Extracted records:
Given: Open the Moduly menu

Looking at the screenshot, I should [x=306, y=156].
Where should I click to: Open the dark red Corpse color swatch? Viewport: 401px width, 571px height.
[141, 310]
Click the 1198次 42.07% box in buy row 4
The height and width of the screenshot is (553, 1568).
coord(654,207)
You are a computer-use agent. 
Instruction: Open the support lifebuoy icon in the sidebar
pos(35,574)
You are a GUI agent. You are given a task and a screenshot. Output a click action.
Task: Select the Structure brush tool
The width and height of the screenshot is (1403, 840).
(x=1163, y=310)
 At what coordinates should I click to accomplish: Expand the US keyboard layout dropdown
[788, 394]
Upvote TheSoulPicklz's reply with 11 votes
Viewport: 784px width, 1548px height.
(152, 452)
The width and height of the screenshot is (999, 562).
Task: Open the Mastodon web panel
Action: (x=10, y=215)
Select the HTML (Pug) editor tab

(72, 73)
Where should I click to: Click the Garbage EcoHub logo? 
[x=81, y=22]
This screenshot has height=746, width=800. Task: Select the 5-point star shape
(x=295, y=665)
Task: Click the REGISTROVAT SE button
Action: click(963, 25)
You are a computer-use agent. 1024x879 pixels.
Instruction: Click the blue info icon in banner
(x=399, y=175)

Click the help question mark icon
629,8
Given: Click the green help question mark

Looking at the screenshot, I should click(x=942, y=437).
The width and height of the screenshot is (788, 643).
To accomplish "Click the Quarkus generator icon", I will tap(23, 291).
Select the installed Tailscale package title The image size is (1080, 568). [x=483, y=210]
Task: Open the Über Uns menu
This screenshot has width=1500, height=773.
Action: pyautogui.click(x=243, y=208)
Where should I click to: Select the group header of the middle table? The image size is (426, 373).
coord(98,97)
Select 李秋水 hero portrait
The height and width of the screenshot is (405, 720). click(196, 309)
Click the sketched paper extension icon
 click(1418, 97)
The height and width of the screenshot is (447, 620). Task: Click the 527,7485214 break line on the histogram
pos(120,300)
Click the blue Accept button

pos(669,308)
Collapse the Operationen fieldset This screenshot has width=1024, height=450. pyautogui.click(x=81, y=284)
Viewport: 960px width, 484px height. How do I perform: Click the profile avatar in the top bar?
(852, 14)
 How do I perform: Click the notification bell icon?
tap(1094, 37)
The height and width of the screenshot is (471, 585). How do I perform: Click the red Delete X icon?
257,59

• _Try it_: Preserving every character, copy the records above out again.

• _Solved problem_:
Given: Open the Moduly menu

Looking at the screenshot, I should [x=306, y=156].
Where should I click to: Open the dark red Corpse color swatch? Viewport: 401px width, 571px height.
[141, 310]
Click the 1198次 42.07% box in buy row 4
The height and width of the screenshot is (553, 1568).
coord(654,207)
You are a computer-use agent. 
Instruction: Open the support lifebuoy icon in the sidebar
pos(35,574)
You are a GUI agent. You are given a task and a screenshot. Output a click action.
Task: Select the Structure brush tool
The width and height of the screenshot is (1403, 840).
(x=1163, y=310)
 At what coordinates should I click to accomplish: Expand the US keyboard layout dropdown
[788, 394]
Upvote TheSoulPicklz's reply with 11 votes
Viewport: 784px width, 1548px height.
(152, 452)
The width and height of the screenshot is (999, 562).
Task: Open the Mastodon web panel
Action: (x=10, y=215)
Select the HTML (Pug) editor tab

(72, 73)
Where should I click to: Click the Garbage EcoHub logo? 
[x=81, y=22]
This screenshot has height=746, width=800. Task: Select the 5-point star shape
(x=295, y=665)
Task: Click the REGISTROVAT SE button
Action: click(963, 25)
You are a computer-use agent. 1024x879 pixels.
Instruction: Click the blue info icon in banner
(x=399, y=175)

Click the help question mark icon
629,8
Given: Click the green help question mark

Looking at the screenshot, I should click(x=942, y=437).
The width and height of the screenshot is (788, 643).
To accomplish "Click the Quarkus generator icon", I will tap(23, 291).
Select the installed Tailscale package title The image size is (1080, 568). [x=483, y=210]
Task: Open the Über Uns menu
This screenshot has width=1500, height=773.
Action: pyautogui.click(x=243, y=208)
Where should I click to: Select the group header of the middle table? The image size is (426, 373).
coord(98,97)
Select 李秋水 hero portrait
The height and width of the screenshot is (405, 720). click(196, 309)
Click the sketched paper extension icon
 click(1418, 97)
The height and width of the screenshot is (447, 620). Task: Click the 527,7485214 break line on the histogram
pos(120,300)
Click the blue Accept button

pos(669,308)
Collapse the Operationen fieldset This screenshot has width=1024, height=450. pyautogui.click(x=81, y=284)
Viewport: 960px width, 484px height. How do I perform: Click the profile avatar in the top bar?
(852, 14)
 How do I perform: Click the notification bell icon?
tap(1094, 37)
The height and width of the screenshot is (471, 585). How do I perform: Click the red Delete X icon?
257,59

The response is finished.